© by Claudia Dvoracek-Iby

Unser Treffen

Manche Dinge ändern sich nie. Deine Unpünktlichkeit zum Beispiel. Du lässt mich warten, wie früher, wie immer, doch das stört mich nicht, es ist traumhaft schön hier an der Donau. Ich betrachte den Wolkenhimmel, der sich im Wasser spiegelt, denke über dich, über uns nach, denke an unsere Kinder- und Jugendzeit im Dorf, die wir quasi gemeinsam verbrachten. Wie Schwestern waren wir. Wir vertrauten einander, vertrauten einander alles an. Später dann, in Wien, gründeten wir eine WG, wir reisten zusammen, nach Spanien, in die Pyrenäen. Es war eine schöne, unbeschwerte Zeit. 

Nun stehst du vor mir, hast wie immer eine Erklärung für dein Zuspätkommen parat. Während du redest, suche ich nach Vertrautem in deinem Blick, deiner Gestik. Wir haben uns schließlich lange nicht gesehen. Unser letztes Treffen war vor ungefähr zwei Jahren. Es endete in einem gewaltigen Streit.

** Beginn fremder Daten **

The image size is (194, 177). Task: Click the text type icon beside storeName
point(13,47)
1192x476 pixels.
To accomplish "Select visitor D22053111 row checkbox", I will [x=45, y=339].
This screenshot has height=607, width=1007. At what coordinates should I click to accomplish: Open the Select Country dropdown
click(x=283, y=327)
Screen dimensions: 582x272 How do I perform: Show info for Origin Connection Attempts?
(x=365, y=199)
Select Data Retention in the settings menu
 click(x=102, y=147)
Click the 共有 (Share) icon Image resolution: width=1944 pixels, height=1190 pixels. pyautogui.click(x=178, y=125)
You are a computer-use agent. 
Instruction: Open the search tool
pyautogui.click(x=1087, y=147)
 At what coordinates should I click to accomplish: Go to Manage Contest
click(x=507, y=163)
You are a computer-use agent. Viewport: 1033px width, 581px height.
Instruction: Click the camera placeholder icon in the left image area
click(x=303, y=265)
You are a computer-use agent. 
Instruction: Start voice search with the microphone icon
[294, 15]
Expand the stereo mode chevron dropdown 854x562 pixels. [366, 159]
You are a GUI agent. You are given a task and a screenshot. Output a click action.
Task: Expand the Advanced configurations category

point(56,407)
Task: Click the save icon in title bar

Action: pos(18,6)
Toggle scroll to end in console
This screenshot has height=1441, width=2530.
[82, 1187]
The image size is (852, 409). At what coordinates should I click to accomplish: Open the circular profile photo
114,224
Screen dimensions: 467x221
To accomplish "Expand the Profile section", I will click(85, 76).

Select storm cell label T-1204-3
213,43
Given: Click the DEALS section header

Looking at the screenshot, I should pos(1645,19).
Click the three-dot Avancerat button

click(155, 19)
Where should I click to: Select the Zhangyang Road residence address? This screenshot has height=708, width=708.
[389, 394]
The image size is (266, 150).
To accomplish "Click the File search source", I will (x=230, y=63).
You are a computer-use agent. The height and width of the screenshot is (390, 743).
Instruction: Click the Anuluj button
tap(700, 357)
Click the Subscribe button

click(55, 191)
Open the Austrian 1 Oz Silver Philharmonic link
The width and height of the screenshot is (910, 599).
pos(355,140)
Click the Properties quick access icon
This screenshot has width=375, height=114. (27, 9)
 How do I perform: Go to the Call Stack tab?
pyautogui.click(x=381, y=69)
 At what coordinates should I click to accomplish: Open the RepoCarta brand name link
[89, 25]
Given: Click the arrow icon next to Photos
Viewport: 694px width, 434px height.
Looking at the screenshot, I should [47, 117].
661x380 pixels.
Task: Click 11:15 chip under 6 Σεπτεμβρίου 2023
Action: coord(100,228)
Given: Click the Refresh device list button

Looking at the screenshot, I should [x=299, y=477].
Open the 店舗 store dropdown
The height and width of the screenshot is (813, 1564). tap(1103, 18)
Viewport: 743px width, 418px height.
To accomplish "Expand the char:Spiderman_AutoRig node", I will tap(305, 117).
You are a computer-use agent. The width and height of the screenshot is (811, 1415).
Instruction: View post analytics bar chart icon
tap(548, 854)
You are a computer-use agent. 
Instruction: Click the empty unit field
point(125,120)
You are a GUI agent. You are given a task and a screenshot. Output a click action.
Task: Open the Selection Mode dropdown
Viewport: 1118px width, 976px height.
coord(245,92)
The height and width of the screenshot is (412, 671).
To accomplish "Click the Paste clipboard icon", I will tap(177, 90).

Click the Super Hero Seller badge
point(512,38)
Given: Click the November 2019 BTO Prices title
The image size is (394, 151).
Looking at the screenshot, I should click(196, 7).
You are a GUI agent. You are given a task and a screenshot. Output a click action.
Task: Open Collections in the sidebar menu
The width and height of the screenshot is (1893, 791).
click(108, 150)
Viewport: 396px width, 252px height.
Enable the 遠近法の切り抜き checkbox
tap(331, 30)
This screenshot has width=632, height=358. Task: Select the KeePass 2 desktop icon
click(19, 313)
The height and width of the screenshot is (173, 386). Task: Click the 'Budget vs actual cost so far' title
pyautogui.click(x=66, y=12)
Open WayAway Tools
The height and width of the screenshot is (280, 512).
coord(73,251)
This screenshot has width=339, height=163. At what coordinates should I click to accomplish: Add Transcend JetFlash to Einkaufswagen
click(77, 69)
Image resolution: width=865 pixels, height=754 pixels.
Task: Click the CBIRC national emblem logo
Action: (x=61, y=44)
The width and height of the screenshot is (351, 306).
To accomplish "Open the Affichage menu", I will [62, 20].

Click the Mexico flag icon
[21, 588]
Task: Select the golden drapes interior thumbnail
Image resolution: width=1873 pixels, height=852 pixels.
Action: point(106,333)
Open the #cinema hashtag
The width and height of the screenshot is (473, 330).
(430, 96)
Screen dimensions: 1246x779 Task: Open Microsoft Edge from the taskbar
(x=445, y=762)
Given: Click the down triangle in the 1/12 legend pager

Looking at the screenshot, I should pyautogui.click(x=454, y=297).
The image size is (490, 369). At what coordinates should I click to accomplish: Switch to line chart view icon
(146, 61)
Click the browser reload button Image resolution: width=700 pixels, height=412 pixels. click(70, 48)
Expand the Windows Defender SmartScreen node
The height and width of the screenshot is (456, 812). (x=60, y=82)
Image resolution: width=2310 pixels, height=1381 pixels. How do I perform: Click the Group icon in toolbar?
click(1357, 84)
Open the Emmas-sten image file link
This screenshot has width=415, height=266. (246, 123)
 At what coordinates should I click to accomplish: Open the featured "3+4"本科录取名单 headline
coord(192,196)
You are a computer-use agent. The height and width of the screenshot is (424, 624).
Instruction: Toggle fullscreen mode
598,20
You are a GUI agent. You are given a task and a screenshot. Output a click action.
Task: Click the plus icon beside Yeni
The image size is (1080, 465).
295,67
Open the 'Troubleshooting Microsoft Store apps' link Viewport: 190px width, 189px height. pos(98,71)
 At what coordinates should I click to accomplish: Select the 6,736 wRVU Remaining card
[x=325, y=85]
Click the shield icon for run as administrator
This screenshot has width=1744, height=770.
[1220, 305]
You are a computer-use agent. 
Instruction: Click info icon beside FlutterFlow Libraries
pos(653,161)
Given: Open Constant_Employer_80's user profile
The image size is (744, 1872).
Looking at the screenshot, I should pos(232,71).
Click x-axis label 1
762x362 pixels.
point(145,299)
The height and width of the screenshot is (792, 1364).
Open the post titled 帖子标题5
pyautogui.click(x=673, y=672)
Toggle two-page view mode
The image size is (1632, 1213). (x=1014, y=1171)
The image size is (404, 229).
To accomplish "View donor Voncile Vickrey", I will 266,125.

Du gestikulierst lebhaft, hältst dich aufrecht wie immer. Dein halbes Gesicht ist von einer FFP2- Maske bedeckt. Ich bilde mir ein, dass deine Augen lächeln. Gut, dass ich dir geschrieben habe, vor ein paar Tagen, gut, dass du umgehend geantwortet, dieses Treffen vorgeschlagen hast. Ich spüre die Verbundenheit der Kindertage zwischen uns, würde dich gerne umarmen, würde gerne dein Gesicht sehen. Doch du nimmst die Maske nicht ab, als wir die Donau entlangspazieren, auch ich nicht, obwohl wir den vorgeschriebenen Abstand einhalten, mir scheint, sogar etwas mehr Abstand als nötig.

Wir tauschen vorsichtig Sätze, erzählen, wie es uns, unseren Familien geht, was sich so tut in unserem Leben. Sprechen über gemeinsame Bekannte. Behutsam versuche ich, von der Oberfläche in die Tiefe zu gehen, von den allgemeinen zu jenen Themen zu gelangen, die man nur mit vertrauten Menschen bespricht. Du gehst auf nichts ein, blockst ab. Beklagst dich über einen deiner Kollegen, streifst dabei die Thematik, wegen der wir uns bei unserem letzten Treffen zerstritten haben, ein politisches Thema. Beiläufig bestätigst und bekräftigst du deine Haltung dazu, deine Meinung, die ich nicht nur nicht teile, sondern die mich sofort meilenweit von dir entfernt. Ich kenne die Gründe, kenne die Menschen, die deine Lebenssichtweisen so komplett verändert haben, doch dieses Wissen ändert nichts daran: Die Basis unserer Freundschaft ist dadurch verloren gegangen.

Diesmal kein Streit deswegen. Aber irgendwann Schweigen. Wir trennen uns früh.

Ich bin traurig. Nicht die Masken, nicht die Abstandsregeln sind schuld daran, dass keine Nähe zwischen uns entstanden ist.

Am Abend eine Nachricht am Handy. Du hast geschrieben:

‚Lassen wir es/uns. Verabschieden wir uns im Guten. Nichts kann uns die Erinnerung an unsere schönen gemeinsamen Zeiten nehmen. Bist mir die beste Freundin gewesen. Ich wünsche dir ein glückliches Leben. Von Herzen.‘

Es ist ein guter Abschied. Wie so oft früher hast du ausformuliert, was ich denke. Manche Dinge ändern sich nie.